Jane and Jacob Spellman’s son William I. Spellman also has a death certificate. He died on March 11, 1958 in Pasquotank County. His death certificate confirms his parents as Jane Thompson and Jacob Spellman. His wife is listed as Eliza Spellman.
We also located William I. Spellman in the 1920 census, as follows:
1920 Pasquotank Elizabeth City #14 Bunnells Avenue
William I. Spellman — black — b. 1870 — married
Eliza Spellman — black — b. 1880 — wife
Russell Spellman — black — b. 1902 — son — d.1981
Edna Spellman — black — b. 1903 — daughter — d.1991
Jacob Spellman – black – b. 1906 — son
Susie Spellman — black — b. 1912 — daughter
Harn Spellman — black — b. 1914 — son
Theone Spellman — black — b. 1917 — daughter
Following the record trail and looking for information on Jacob Spellman we have been able to identify Jacob and his wife Jane and their four children.
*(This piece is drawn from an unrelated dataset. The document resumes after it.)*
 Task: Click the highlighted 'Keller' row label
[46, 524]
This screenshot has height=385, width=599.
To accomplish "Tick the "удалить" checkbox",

We have found the family of one of those children (William Irving Spellman). The third generation actually brings us to individuals who might be living or at least points us towards a third generation who could indeed be living in Elizabeth City today. In fact, the third generation of Jacob’s family was living at the same time as my grandparents. His fourth and fifth generations are likely to be the same as my mom’s and my generation. I could have gone to school with his descendants or my mom, a retired teacher, could have taught them in school.
If you were a Spellman and discovered this soldier’s headstone and wondered if he was related you may have now gathered enough information to help you determine if he was related. You can check with your family to find out about ancestor’s they remember – or maybe, if you are lucky, there is someone who is a family historian and has researched the family already (and is, no doubt, willing to share!). Matching the information you gather from the living family to the information we gathered about the soldier can help you determine if Jacob Spellman is one of your Spellman ancestors or not. With a little luck, and a lot of persistence, you can do the same basic research on any headstone of any soldier you find. Start in the cemetery, ask your living family members, and then schedule a day to start your research at the State Archives.
 “Colored” is the terminology used during the Civil War era. African-American is the modern usage usually preferred today but when we use historical titles such as “United States Colored troops” the preferred usage of the era is retained.
 North Carolina men also formed the 35th, 36th, and 37th United States Colored Troops (USCT), as well as a company of the 38th USCT, a company if the Light Artillery (company L) and many individual men joined either the navy or other USCT regiments (the 1st and 5th for example) when the opportunity presented itself.